Day 3: Building CLIP from scratch: reading the paper properly — Search Images with Words

Building CLIP from scratch. Will try to do as much detailed work as possible. Have no idea how much training it would require but this is the way to actually learn it
Starting with reading the paper. I do understand what the paper is about from first read but I still have questions
In the past image models are trained on supervised labels but this is honestly pointless as we never get zero-shot capability that way. This is why I have to understand this paper properly

Two encoders, one shared space, and why language makes image understanding robust

The model contains two encoders: text and image. These two encoders get representations from the same space which makes the image understanding robust
The reason for having language training for the image model is that understanding the ambiguity of language makes training much better. For example, training on "cat sitting on sofa" as a full sentence. A normal image model would just get "cat", "sofa", "sitting" as separate labels
But by allowing the model to learn the feature space just by looking at the picture, we allow our model to learn the ambiguity of this space. The sentence carries structure that isolated labels throw away

Scaling, passive learning, and training efficiency

The authors state it is easy to scale this model compared to normal image models since there is no one-to-one mapping. Or rather, no one-to-N mapping required
The language side can learn passively from supervision contained in the vast amount of text on the internet. You don't need hand-labeled data
Training efficiency was key since we are training essentially two models. My question: does that mean you are training everything from scratch? The authors obviously trained every model from scratch. But what happens when I, a non-researcher, try to build this system on pre-trained models?

One paragraph that describes the entire paper

"Given a batch of N (image, text) pairs, CLIP is trained to predict which of the NxN possible (image, text) pairings across a batch actually occurred. To do this, CLIP learns a multi-modal embedding space by jointly training an image encoder and text encoder to maximise the cosine similarity of the image and text embeddings of the N real pairs in the batch while minimizing the cosine similarity of the embeddings of the N²-N incorrect images."
I want to know how this batch construction technique works. And how multi-class N-pair loss works. I want to learn about the actual architecture of this loss function

Specific gaps to fill from the paper

Image representation via manifold learning (page 1)
Contrastive representation learning (page 4)
Difference between non-linear projection and linear projection maps, specifically for the purpose of this model (page 4)
Scaling of the model. What do they mean by increasing only in one dimension (length or width)? How does it affect performance? (page 5)

□ □ □ □ □ □ □

### Objectives
1. Reproduce everything in the post on building CLIP from "Image representation via" down to "model (page 4)", with no changes.
2. Write out the records word for word, everything from the line that contains "You are a computer-use agent." down to the line that contains "click(675, 410)", including both of those lines. Leave the pictures out.

### Material for this exercise
□ □ □ □ □ □ □

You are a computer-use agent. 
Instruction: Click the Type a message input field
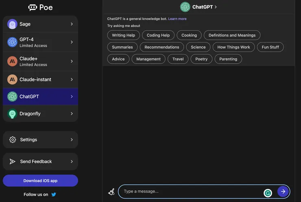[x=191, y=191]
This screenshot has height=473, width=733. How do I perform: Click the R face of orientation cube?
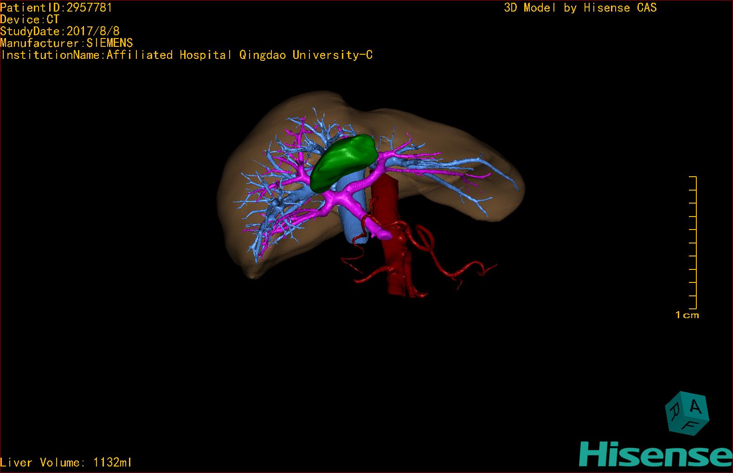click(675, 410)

□ □ □ □ □ □ □

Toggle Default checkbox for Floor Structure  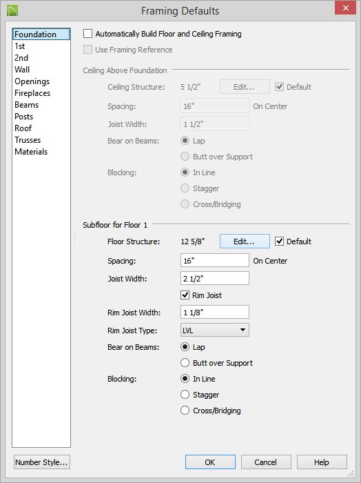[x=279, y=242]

□ □ □ □ □ □ □

### Solutions to the tasks
1.
Image representation via manifold learning (page 1)
Contrastive representation learning (page 4)
Difference between non-linear projection and linear projection maps, specifically for the purpose of this model (page 4)

2.
You are a computer-use agent. 
Instruction: Click the Type a message input field
[x=191, y=191]
This screenshot has height=473, width=733. How do I perform: Click the R face of orientation cube?
click(675, 410)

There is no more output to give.